The camera and the lens: how they function. For students that need some refreshing. A requirement for the students in the lower level.

 

Thursday, July 4
Film development (reminder: bring exposed film and negative sleeves).
Lecture and demo on film development (break any bad habits).
It is important and required that all levels of students be present.

Break for lunch.

Contact Sheets (reminder: bring developed film, 24x30 paper).

Assign Reading, “On Reading Contact Sheets.”

Slide show on The Natural / Urban Landscape / Natural Form and Portrait / Human Form.

Assign project #2 “The Natural/Urban Landscape” and "Natural Form (The Still Life) ”
or
“The Portrait or the Human Form.”
Contact or non-contact, the psychological impact to the viewer

or
"Man and the Landscape."

Due July 16, a minimum of four images. Class Critique requirement for all.

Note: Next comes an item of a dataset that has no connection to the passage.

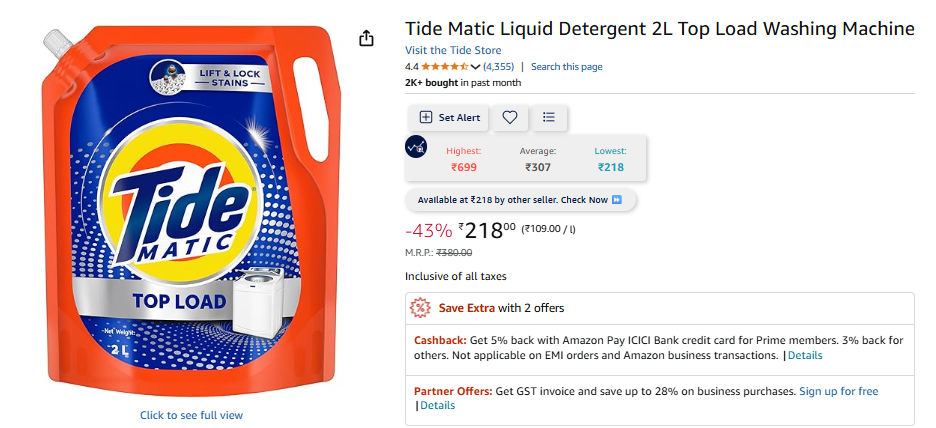Click the heart wishlist icon
The image size is (936, 428).
coord(509,117)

If we have time we will have a quick overview of aperture and shutter speed for creative use, for those students who need it.
Importance of selective focus. The camera as a television screen.
Bring your cameras.

Week 2

Tuesday, July 9
Printing: demo and explanation on use of contrast filters as a tool; print; check any bad printing habits. Demo on burning and dodging.
(Reminder: bring developed negatives and 18 x 24 paper.)

THE MORE PROCESSED NEGATIVES YOU HAVE THE BETTER IT IS.

Printing demo in trays and in the processing machine.
Perhaps a demo on tray processing of paper.

Break for lunch.

HAND IN WRITTEN ASSIGNMENT on Susan Sontag.

Assign readings. Roland Barthes and Barbara Bullock/Wayne Bullock.

Negative evaluation, what a negative should look like, how they should be interpreted.

Printing time.

Characteristics of emulsion: film and paper.

Light and how it can fool the camera…white subjects, dark subjects, skin tones and back lighting. A short description of the zone system and a characteristic curve. Sensitometry. Show examples of film and its responses on light due to film speed, push/pull and formats.

Reminder: hand in first assignment; contact sheets. Place in envelope, labeled with your name, in Romeo Di Loreto.

 

Thursday, July 11
Pre-Reminder “A Personal Investigation.” Start thinking about it!

Demo: Contrast control. Flashing of the photographic paper and Farmers Reducer.

Break for lunch.

Printing for Assignment #2 (Reminder: critique next class).

Week 3

Tuesday, July 16
Assign project #3 “A Personal Investigation.” Start thinking about it! Requirement: A written project proposal, and individual meetings with Romeo. If possible, written proposals should be ready by July 18.
A minimum of 10 to 12 images presented: not as loose prints…think of a presentation.

Lecture on how image syntax can change with papers, developers and different photographic techniques, and even size. Lecture will include demonstrations.

Printing (Suggestion, try different papers: Warm Tone or Cold Tone paper and fiber based.

DEMO AND LECTURE ON FIBER BASED PAPER, CONTINUOUS TONED LITH FILM (Macro film) FOR INTER NEGATIVES OR FOR LIGHT BOXES.

Break for lunch.

Critique of assignment #2 (4 images or more).

 

Thursday, July 18
MIDTERM TEST.

Presentation and demo on mounting and matting. Where to buy boards?
Demo on Spot Toning.

Field Trip: To a Photography Exhibition

Individual meetings with Romeo, if you have not had one.

Break for lunch.

Printing or photograph for Assignment #3.

Week 4

Tuesday, July 23
I will show my work and discuss my philosophy as a photographer.

Individual meetings with Romeo for your final project, a requirement! for all.

Printing for project #3.

Break for lunch.

Printing for project #3.
(Reminder: Final critique next class.)

 

Thursday, July 25
Print and finish preparations for critique in morning.

Afternoon:
FINAL CRITIQUE (10 to 12 images and an artist statement)
I will keep your work until the end of the day, so I can make reproductions.

When I can organize a field trip to an exhibition, you will be notified!